Of course, it didn't quite work out that way. Rather than becoming unfashionable, marriage is more popular than ever. Look at Kate Winslett, who did it last week for the third time. 

Kate's only 37, so she still has plenty of time to catch up with Zsa Zsa Gabor (nine weddings), and why not?

People like getting married so much these days that they do it all the time. Even gay people, who could once have been relied upon not to fall for those icky, socially-constructed delusions, ended up being as sold on the whole marriage shtick as the rest, especially when marriage was reconstituted, according to the liberal vocabulary, as a "right". 

There's nothing more guaranteed to make a being want something than to tell them that they can't have it.

Marriage has become, in the process, not a serious commitment, but more of a social occasion to mark certain points in a person's life. Like a party, but with more paperwork. 

And people seem to want marriage so much that even those bitterly hostile to the church's role in every other part of their lives seem to demand the stamp of approval from men in cassocks when it comes to tying the knot.

It's hard to understand why that should be so, but at least they're consistent. According to the latest Millward Brown poll for the Sunday Independent, 64 per cent of people in Ireland are in favour of the Government legislating to recognise same-sex marriage, with only 23 per cent against. 

Heterosexuals aren't selfishly trying to keep the institution to themselves. Getting hitched is such fun they want everyone to have the chance of doing it too, regardless of sexual orientation.

Support for gay marriage crosses all social, geographical and political boundaries. 

Opposition is slightly higher in Munster and some parts of Leinster outside Dublin than it is in other provinces, and there's a statistically significant difference between men and women on the issue, with 59 per cent of men and 70 per cent of women being in favour of the change. 

But support for the move remains solidly in the mid-60s across the country and across party political opinion. The only big difference is between the over-65s (of whom only 36 per cent are in favour and 44 per cent against) and the under-24s (of whom 79 per cent are in favour and only 11 per cent against).

Whatever about the issue, it shows that those who intend to campaign against gay marriage have a fight on their hands.

Of course, polls can change. At the start of the recent children's referendum campaign, figures suggested the number who intended voting against it was so negligible as to be practically in the margin of error. By the time the polls closed, 42 per cent of voters had been persuaded to say No. 

But while proponents of that particular constitutional amendment also tried to caricature their opponents as Catholic rednecks who didn't care about children's rights, campaigners on the No side were able to reach beyond the cliches and reconfigure the debate as a dialogue about the proper role and manifold failings of the State. 

Abortion lends itself to this sort of broader debate too. It's hard to see how that could be replicated in any campaign against gay marriage.

Even those who are sympathetic to arguments about the breakdown of the family and its negative effect on children's well-being and general social cohesion – and the evidence for that is pretty much irrefutable at this stage – struggle to see how this could be made worse by allowing gay couples to marry, or even where the connection is between the two. 

Family dysfunction and its social consequences are primarily the fault and responsibility of straight people.

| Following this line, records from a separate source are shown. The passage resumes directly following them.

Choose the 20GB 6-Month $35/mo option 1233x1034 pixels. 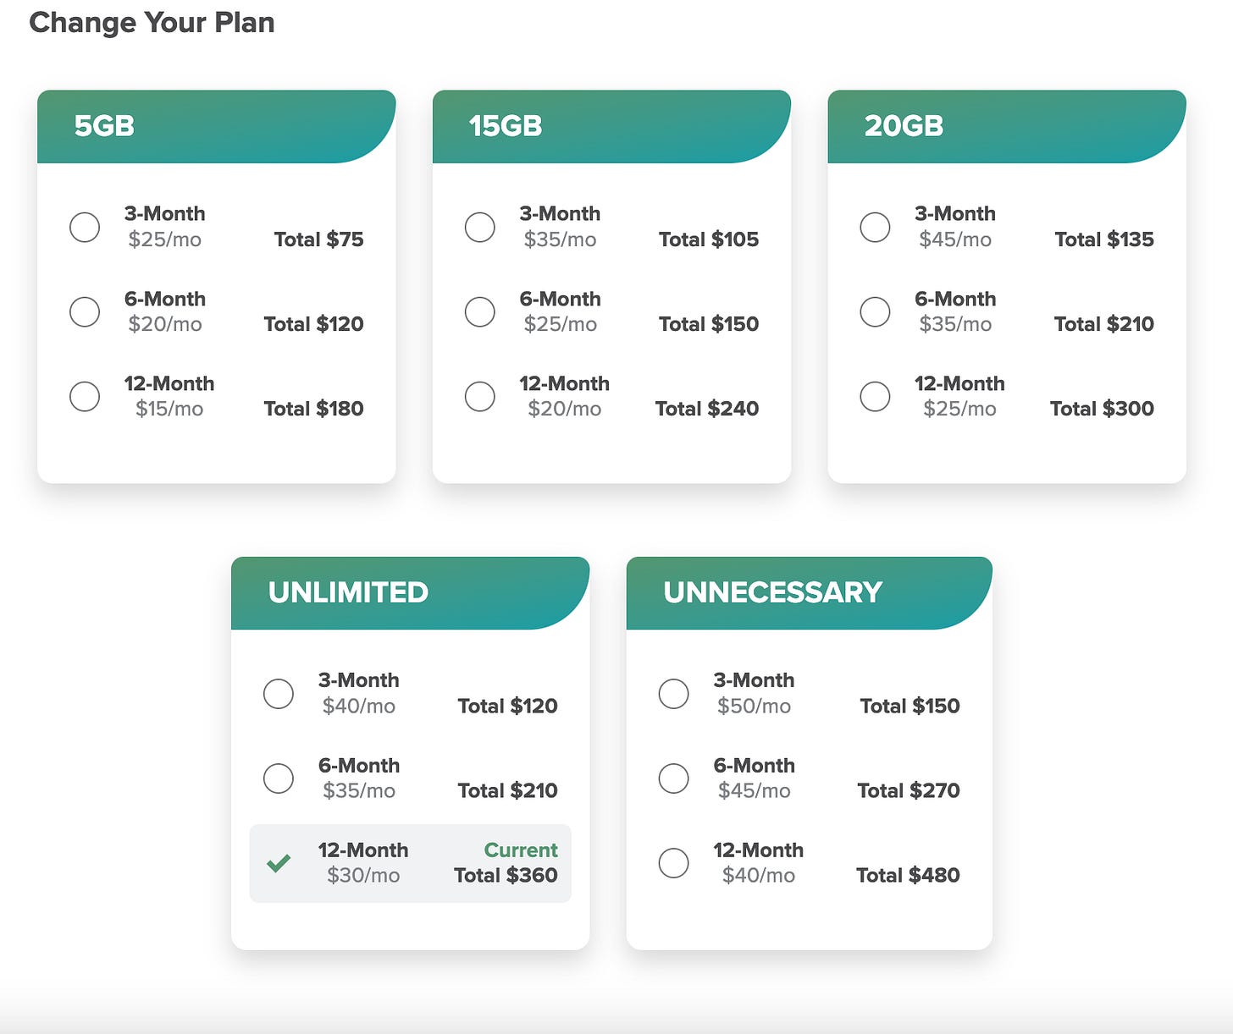[875, 311]
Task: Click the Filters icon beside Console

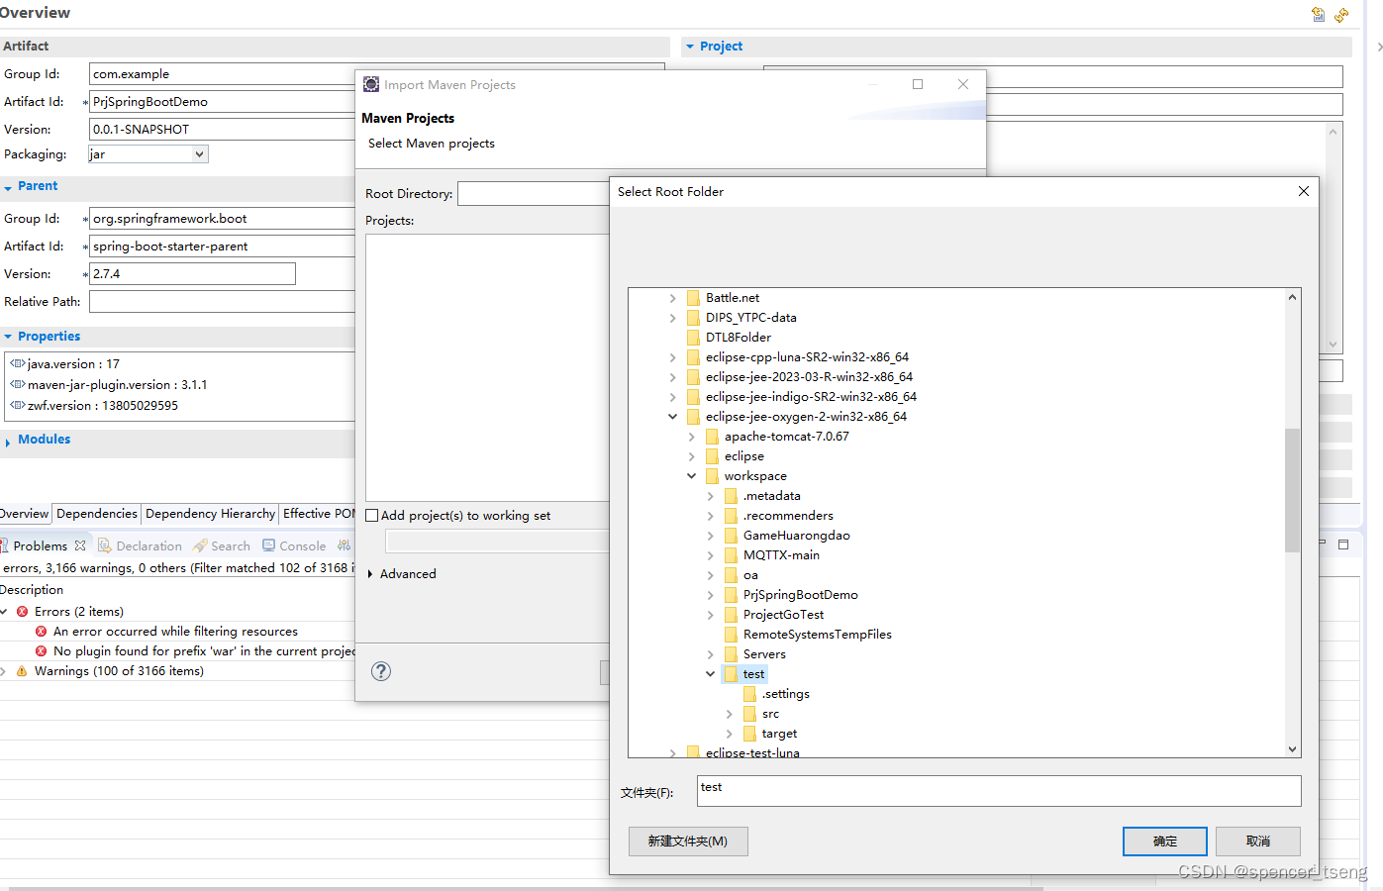Action: [x=342, y=545]
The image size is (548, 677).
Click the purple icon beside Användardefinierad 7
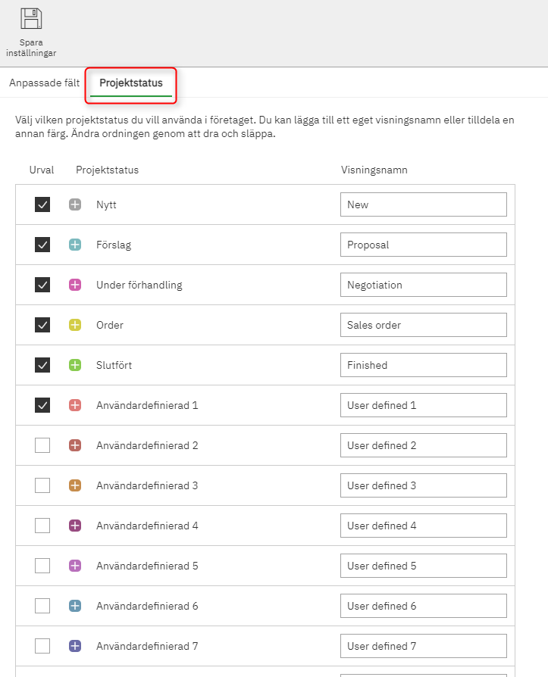[x=75, y=646]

Asking gay people to accept that they can't get married because that would symbolically change the nature of marriage itself, and thereby trigger unintended negative consequences, is like sending them out to fight on a battlefield which straight couples have already deserted. 

Mum and Dad are the ones who already treat marriage lightly, and seem increasingly to regard divorce and separation as mere occupational hazards along the way; they're the ones putting their own children second.

If the liberal agenda has triumphed on the issue of gay marriage, as this poll seems to suggest it has, then maybe it has done so because most straight people recognise they would be behaving hypocritically to deny to gay people the same freedoms that they already possess and, indeed, misuse. Especially when there has been such a sea change in the definition of marriage. 

Opponents of gay marriage want to put children at the heart of what marriage means, and to stand up for the important differences between the role and nature of women and mothers on the one hand and men and fathers on the other hand. 

That remains a fight worth having, but most of us seem unconvinced that this is organically connected to the issue of gay people getting married at all. Surely many who support gay marriage also recognise that differences between male and female are real and do matter?

Still, the 23 per cent of respondents in this poll who are against State recognition of same-sex marriage, and the 13 per cent of Don't Knows, remains a significant constituency, which should be allowed to make its case without the usual insults and slanders generally tossed at those who defend traditional values. 

It is not necessarily homophobic to be opposed to same-sex marriage, any more than it is misogynistic to oppose female-only quotas. 

The debate should be interesting, if nothing else.